▶ **TASK BRIEF**
Below are lines of data; restate word for word those running from the line containing "The width and height of the screenshot is (1280, 832)." to the line containing "Open comments on", inclusive, and no others.

(Dataset entries)
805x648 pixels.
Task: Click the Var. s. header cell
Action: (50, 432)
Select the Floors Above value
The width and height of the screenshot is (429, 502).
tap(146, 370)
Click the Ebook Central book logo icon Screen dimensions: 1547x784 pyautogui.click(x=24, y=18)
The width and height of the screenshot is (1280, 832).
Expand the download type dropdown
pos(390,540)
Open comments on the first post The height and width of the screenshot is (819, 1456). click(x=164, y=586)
...
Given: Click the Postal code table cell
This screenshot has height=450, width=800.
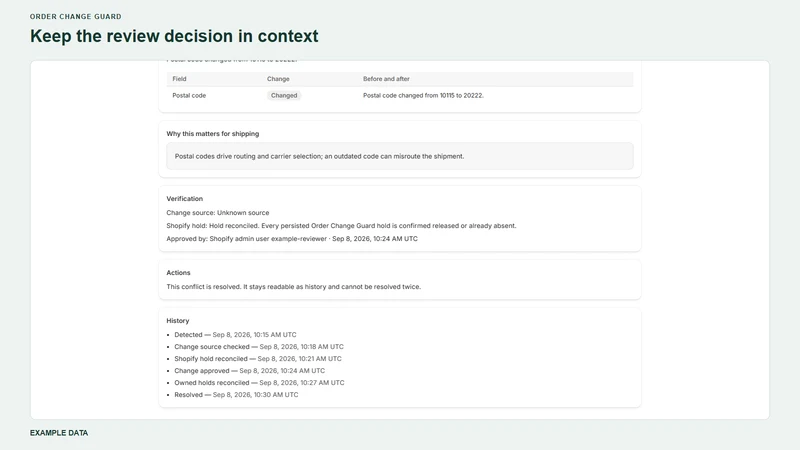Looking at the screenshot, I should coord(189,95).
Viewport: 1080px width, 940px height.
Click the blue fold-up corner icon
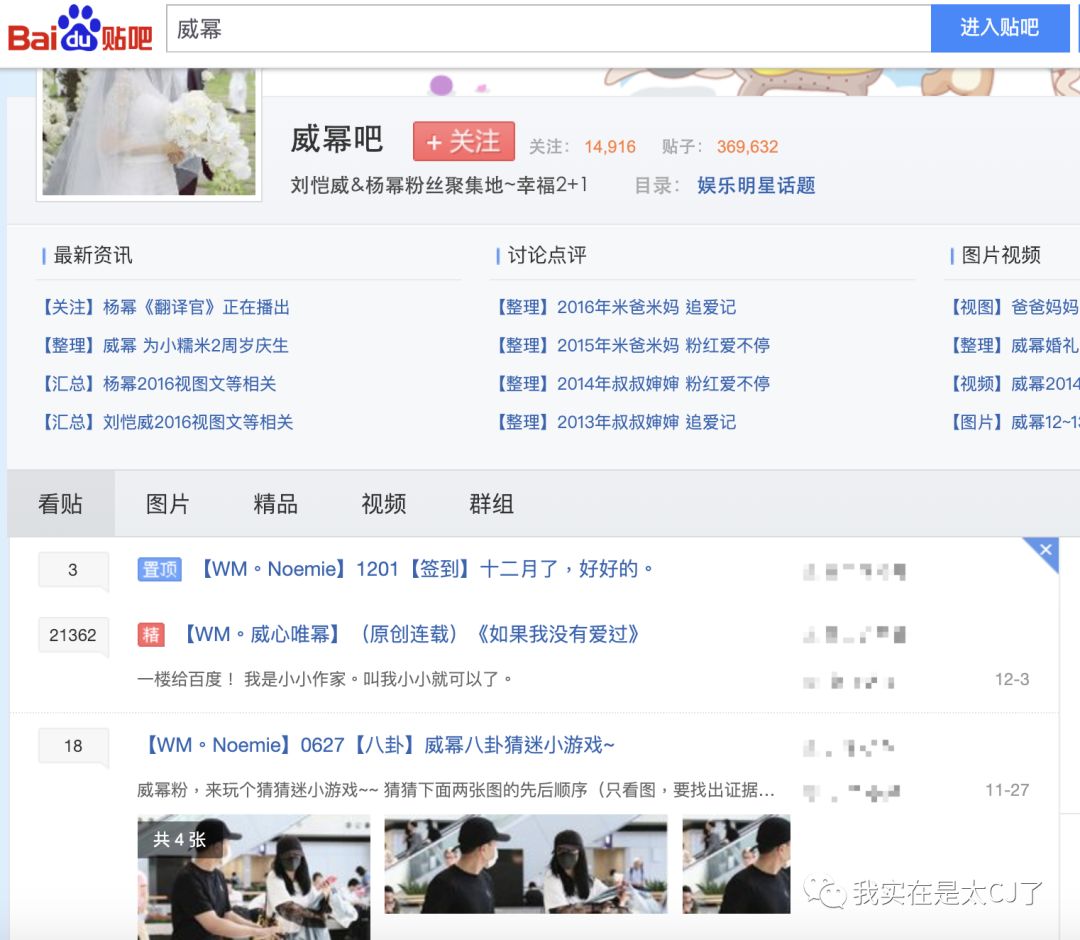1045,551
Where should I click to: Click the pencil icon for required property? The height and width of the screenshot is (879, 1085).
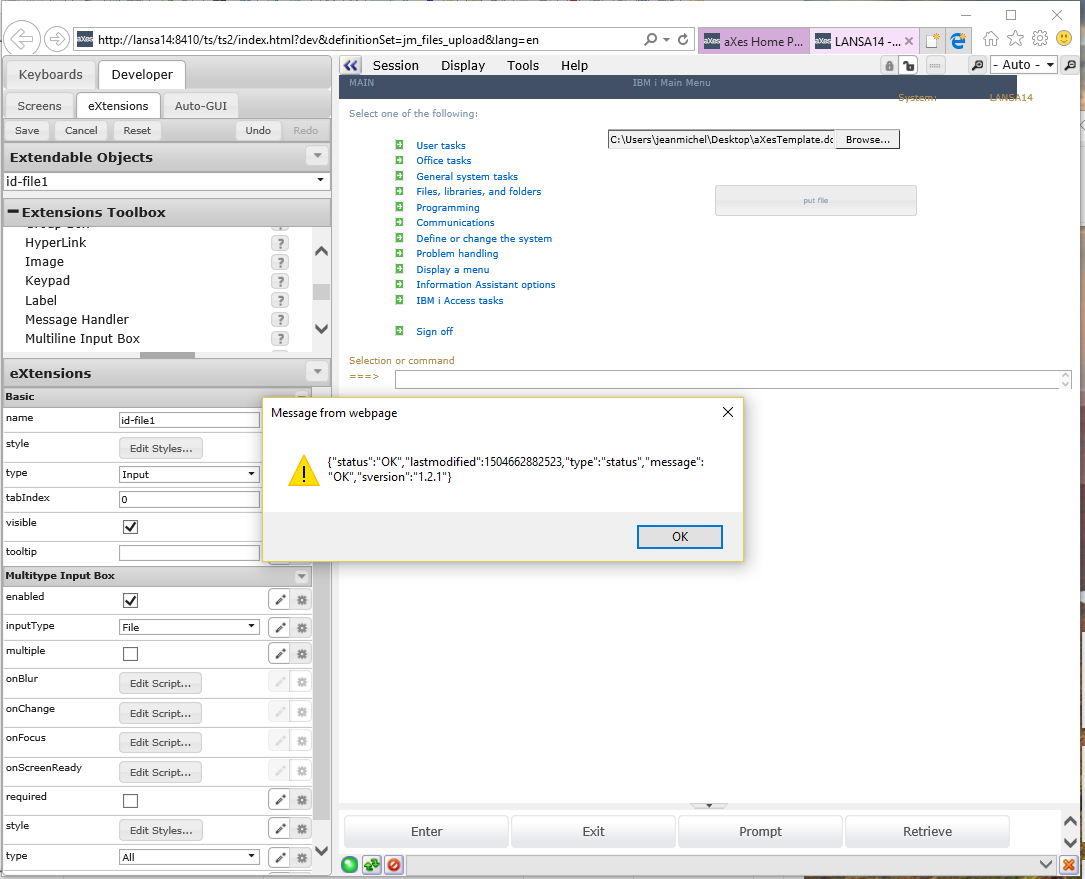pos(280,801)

▶ **YOUR RESPONSE**
The width and height of the screenshot is (1280, 832).
Expand the download type dropdown
pos(390,540)
Open comments on the first post The height and width of the screenshot is (819, 1456). click(x=164, y=586)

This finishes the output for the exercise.